In my world building, I didn’t worry too much about the meaning of the names since I knew I’d only partially be using names we would use today. My main concern was to make them sound French, since most of my magical terminology is based on French. Not all names adhered to the rule. Differences usually occurred when my Muse insisted on a name. (I can’t go against my Muse or she might decide to stop cooperating and where would I be then?)
Going in, I knew my main character’s name would be Moira, and I knew it meant fate. Interestingly, the baby site insists it also means ‘bitter’ and ‘merit’ – wow. My Muse totally surprised me there because it fit Moira like a glove. So I decided to check a couple of the other names she came up with, and do you know something, they have a meaning or an idea behind it too. I set aside the names I had chosen carefully, like Sabio (from the French savant = knowledgeable), Lavant (from the French laver = wash, rinse), Druidus (from the celtic word druid, magic user) and Excelsior (from the French excellent = outstanding). The others came to me through my Muse and I didn’t know their meaning until I looked them up, like Franka (from the French franko = free), Tord (from the Norse Tordis = goddess), and Bastide (from the French word for stronghold).
Interesting enough, my Muse insisted on surnames but never came up with one for Franka. Franka is Moira’s one and only friend and it bugged me no end that she didn’t have e surname. But whatever name I tried to stick to her, my Muse refused. Finally I realized she doesn’t need one at this point. If I think about my best friends, I’m not using their surnames either. With one I’d be hard pressed to remember anyway because she just got married. No, for BBF, the only name that really matters is the first name.
I hope I have provided an interesting insight into how a worldbuilding geek’s mind works (well, how MY mind works). If you’re interested in more of what I have to say, check out my homepage for the Blog Tour schedule. If you want to read a couple of mini-stories with the characters of the Gendarmerie Magique series, please join my mailing list.
CSI with magic but without the gore
Despite her obvious lack of magical talent, nineteen year old Moira Bellamie apprentices with the Gendarmerie Magique, the magic police. She puts all her effort into solving a burglary at the National Museum where antique weapons have been stolen, to keep the hard won job. Falling for her partner Druidus wasn’t part of the plan. When more and more people are murdered with one of the stolen weapons, Moira must tame uncontrollable magic, or the people she cares for will die, her partner first and foremost.
For lovers of Fantasy and Mystery from 14 years up
eBook on Amazon: German, English
and Smashwords: German, English
other retailers will follow
Paperback in German or English on Createspace (Beware: postage), Amazon (no postage) will follow soon and can be found through the eBook pages.
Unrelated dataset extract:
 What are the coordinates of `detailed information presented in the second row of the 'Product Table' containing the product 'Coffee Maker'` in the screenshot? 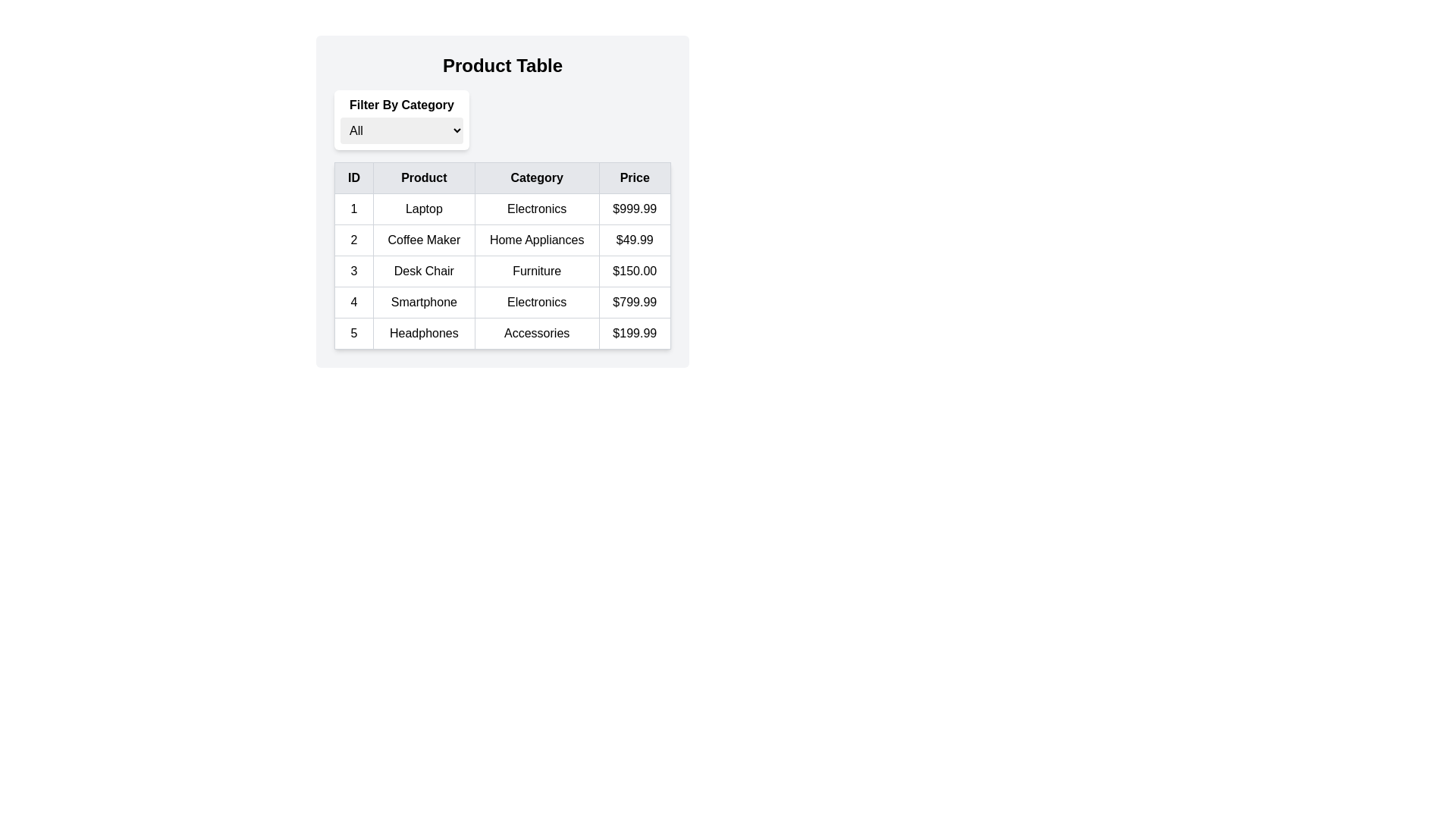 It's located at (502, 239).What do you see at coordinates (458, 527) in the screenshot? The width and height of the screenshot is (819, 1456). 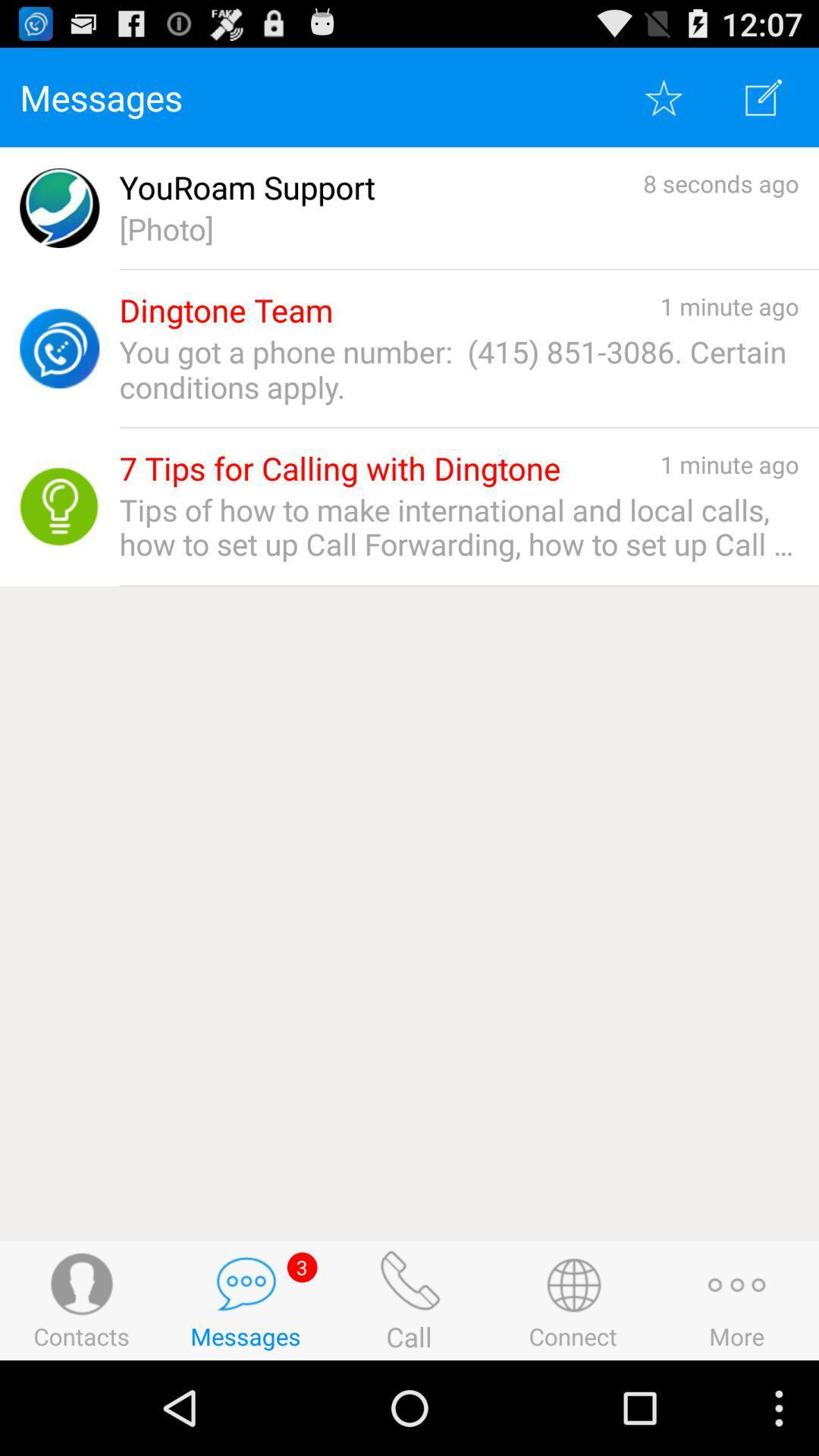 I see `icon below the 7 tips for item` at bounding box center [458, 527].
I’ve been telling and writing stories all my life, but only two year ago, with the success of eBook publishing, I became an Indie author. I never looked back. Sure, my manuscripts have found praise with traditional publishers, but no one had the courage to publish something they couldn’t neatly stuff into a labeled box.
Well, just like my books, I don’t fit one box. I’m the daughter of a forester and a studied forester myself. I’m sister to three brothers, and a mother to three daughters. I’m a tomboy at heart and simultaneously tidy and chaotic – I can’t be any different with my Muse (the creative part of me) dragging me in one direction and my Editor (the neat, logical side) pulling in another.
There are three things in this world I love more than anything: my family, stories (mine and those of others) and nature. The best thing that can happen to me is when someone I don’t know leaves a review for one of my books telling me how much (s)he liked it.